→ **REQUIRED TASK**:
Could you pick up the confidence processor documentation below, ahead of the entries, and continue it from the point where it stops?

→ **GIVEN TEXT**:

--- BEGIN ---

Skip to main content
Version: 1.2.0

Confidence

Analytics Scoring

Calculates confidence scores from scoring data using various normalization methods and threshold filtering.

Schema

- confidence:
score_field: <ident>
output_field: <ident>
min_confidence: <number>
min_raw_confidence: <number>
top_n: <number>
normalization_method: <string>
softmax_temperature: <number>
description: <text>
if: <script>
ignore_failure: <boolean>
ignore_missing: <boolean>
on_failure: <processor[]>
on_success: <processor[]>
tag: <string>

Configuration

The following fields are used to define the processor:

FieldRequiredDefaultDescription
score_fieldN_scoreField containing scoring data
output_fieldN_confidenceTarget field for confidence results
min_confidenceN0.0Minimum confidence threshold (0-1)
min_raw_confidenceN0.0Minimum raw confidence to include (0-1)

--- END ---

→ **DATASET ROWS**:
--- BEGIN ---

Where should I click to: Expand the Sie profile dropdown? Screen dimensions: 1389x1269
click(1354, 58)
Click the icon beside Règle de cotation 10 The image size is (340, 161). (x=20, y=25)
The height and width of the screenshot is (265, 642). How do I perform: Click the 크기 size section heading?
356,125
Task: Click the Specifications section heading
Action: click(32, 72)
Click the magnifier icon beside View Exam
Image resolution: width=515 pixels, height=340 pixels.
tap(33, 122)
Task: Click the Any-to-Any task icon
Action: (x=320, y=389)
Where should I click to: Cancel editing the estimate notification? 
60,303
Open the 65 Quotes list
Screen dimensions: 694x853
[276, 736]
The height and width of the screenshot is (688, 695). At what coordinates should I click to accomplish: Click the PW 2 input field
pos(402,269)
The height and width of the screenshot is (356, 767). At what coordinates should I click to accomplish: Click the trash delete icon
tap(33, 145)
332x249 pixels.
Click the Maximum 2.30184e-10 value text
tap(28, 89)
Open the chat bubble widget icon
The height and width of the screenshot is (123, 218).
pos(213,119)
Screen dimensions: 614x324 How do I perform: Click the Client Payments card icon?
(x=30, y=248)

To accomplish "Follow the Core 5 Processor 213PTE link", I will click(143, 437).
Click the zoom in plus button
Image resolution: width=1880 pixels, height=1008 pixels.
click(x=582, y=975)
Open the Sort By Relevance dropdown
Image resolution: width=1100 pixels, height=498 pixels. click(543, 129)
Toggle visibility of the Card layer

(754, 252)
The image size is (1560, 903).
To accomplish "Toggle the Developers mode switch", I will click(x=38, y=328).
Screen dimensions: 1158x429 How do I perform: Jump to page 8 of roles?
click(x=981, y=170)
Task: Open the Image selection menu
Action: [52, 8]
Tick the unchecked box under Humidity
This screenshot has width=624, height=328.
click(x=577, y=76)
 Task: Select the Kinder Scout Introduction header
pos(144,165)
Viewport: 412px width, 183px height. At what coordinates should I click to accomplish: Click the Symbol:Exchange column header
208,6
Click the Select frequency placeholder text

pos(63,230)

--- END ---

→ **RESULT OF THE EXERCISE**:
top_nN3Number of top alternatives to include
normalization_methodNsoftmaxNormalization method to use
softmax_temperatureN1.0Temperature for softmax normalization
descriptionN-Explanatory note
ifN-Condition to run processor
ignore_failureNfalseContinue if processor fails
ignore_missingNfalseContinue if score field doesn't exist
on_failureN-Processors to run on failure
on_successN-Processors to run on success
tagN-Processor identifier

Details

The processor employs two-stage threshold filtering where min_raw_confidence filters candidates before normalization while min_confidence filters after normalization is applied. Raw confidence is calculated as score / max_possible_score to enable fair comparison across different scoring scales, with zero max_possible_score values handled gracefully by setting raw_confidence to 0.0.

Results are consistently sorted by raw confidence to ensure predictable ranking, and the processor always includes top N candidates as alternatives even if the main detection fails to meet confidence thresholds. Comprehensive error handling returns structured error information when no candidates meet the specified thresholds.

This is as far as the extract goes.